In January this year Norway’s South-East Regional Health Authority admitted a data breach, and it was serious. The Authority is responsible for managing all hospitals in the southeast of Norway. It conceded that the medical records of 2.9 million Norwegians had been potentially exposed to cyber attack.
Significantly it took the organisation seven days from the date it became aware of the attack to publicise the breach. This is considerably in excess of the GDPR requirements that:
- Notification of a breach of data must occur within 72 hours of the organisation concerned becoming aware of it; and
- Where the breach is going to adversely affect the rights of individuals they must be informed ‘without undue delay’
WHY ARE HEALTHCARE INSTITUTIONS SO VULNERABLE TO ATTACK?
One reason why medical organisations are so vulnerable to attack is because of the type of data they typically hold. It is precisely the type of personal information that’s of value to criminals. Once stolen medical data makes ID theft and other fraud easier.

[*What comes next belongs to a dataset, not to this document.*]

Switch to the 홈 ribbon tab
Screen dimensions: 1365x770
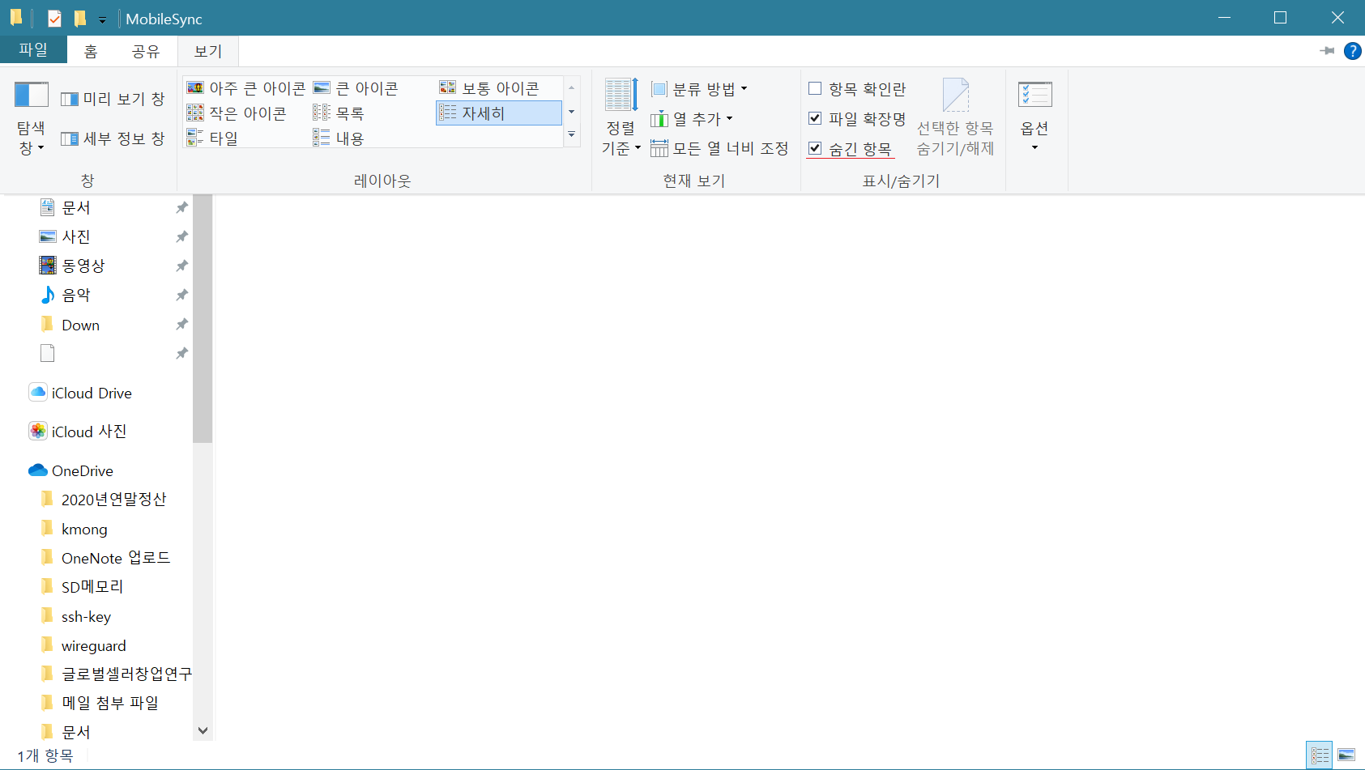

And there are undoubtedly an increasing number of cyber attacks on hospitals and other healthcare institutions. Last year for example the WannaCry cyber attack in the UK crippled some quarters of the NHS. It affected as many as a third of hospital trusts in England. A report into the incident by the National Audit Office concluded that the attack was relatively unsophisticated. Worryingly the NAO found that the attack ‘could have been prevented by the NHS following basic IT security best practice’.
A survey published by Accenture in 2017 showed that 1 in 8 consumers have had their health data stolen. Alarmingly from a GDPR perspective (and in particular the breach notification requirements) the survey found that 36% of people who had had data stolen found out about it themselves. Only 20% were told about the breach by the organisation attacked.
WHAT IS A PERSONAL DATA BREACH?
GDPR defines a personal data breach as follows:
“A personal data breach means a breach of security leading to the accidental or unlawful destruction, loss, alteration, unauthorised disclosure of, or access to, personal data.”
The breach may be deliberate or accidental, and can include access to data by an unauthorized third party, sending data to the wrong recipient and alteration of personal data without consent.
IS MY BUSINESS SUBJECT TO GDPR?
Most of the data breaches we read about involve large, often multinational organisations. But remember that GDPR will affect most companies. At Big Data Law in London we advise a range of companies – small and large – on their obligations under GDPR.
Responsibilities under GDPR will vary depending on the type of data you collect, store and make use of. And some of the regulations will not apply to smaller companies. However one thing is clear. You cannot afford to ignore GDPR. Fines for non- compliance may well be ruinous.
Given that one of the central objectives of GDPR is to give individuals back the control of their personal data, we believe best practice dictates that your company should make every effort to mimic observance of GDPR rules as far as possible.
No matter what size your business is.
CAN I IGNORE A DATA BREACH?
At your peril. One of the reasons why GDPR is attracting so much publicity is because of the regime of sanctions. If you don’t notify the appropriate authority about a breach when required to do so, your company can face a fine of €10 million or 2% of your global turnover.